Users “directly connect” with a registered physician via text, email, or video chat. Once a connection is established, users can ask medical questions and receive answers from physicians who are contracted by this app- you cannot use the app to directly message your own doctor. The free version of this application includes a 7-day trial period where you can only contact a physician for general medical questions; after that time frame, a paid subscription is required and starts at $9.99/month.

MedKeeper (Free)

Intended for patient use only, this application allows patients to track medications, send pill reminders and keep tabs on other health information such as blood sugar, blood pressure, and weight.

Phreesia (Free)

HCPs can accept credit card payments directly from patients via iPad or iPhone.
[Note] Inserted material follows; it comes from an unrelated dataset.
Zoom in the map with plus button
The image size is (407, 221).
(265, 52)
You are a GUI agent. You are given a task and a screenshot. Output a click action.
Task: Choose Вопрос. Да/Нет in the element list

The app also provides real-time insurance verification, appointment scheduling, and automated reminders, but it does not allow direct communication between patient and provider.

uChek (Free)

Intended only for use by physicians and medical providers, the FDA-cleared application is a urine analyzer that performs the following tests: nitrite, leukocytes, blood, bilirubin, specific gravity, protein, urobilinogen, and pH levels (to name a few).

Vitals (Free)

Users can track their blood pressure, heart rate, weight, and cholesterol levels. A paid subscription provides users with access to more health information such as glucose readings or EKGs. Vitals are intended for patient use only.

AmWell (Free)

Patients have the ability to communicate directly with a physician on-demand via video chat. However, AmWell notes that the free version of this application requires pre-authorization by physicians for certain visits such as those related to mental health or psychiatric disorders.

Wello (Free)

HCPs carry out on-demand video consultations with patients, upload patient medical information, and communicate with other members of a patient’s care team. Wello is only available to medical providers who have been invited to use AmWell through a current AmWell subscription. Please note: The first 10 minutes of each visit are free, after that time frame a paid plan is required which starts at $10/month.   


The Future of Telehealth

Most people don’t realize it but telehealth software is already quite popular in the healthcare industry and it’s growing every day. The American Telemedicine Association (ATA) has led many successful telehealth programs that provide care to over 3 million people across rural areas of America since its founding in 1993. As we move towards a more technology-driven society, we expect this number to rise exponentially.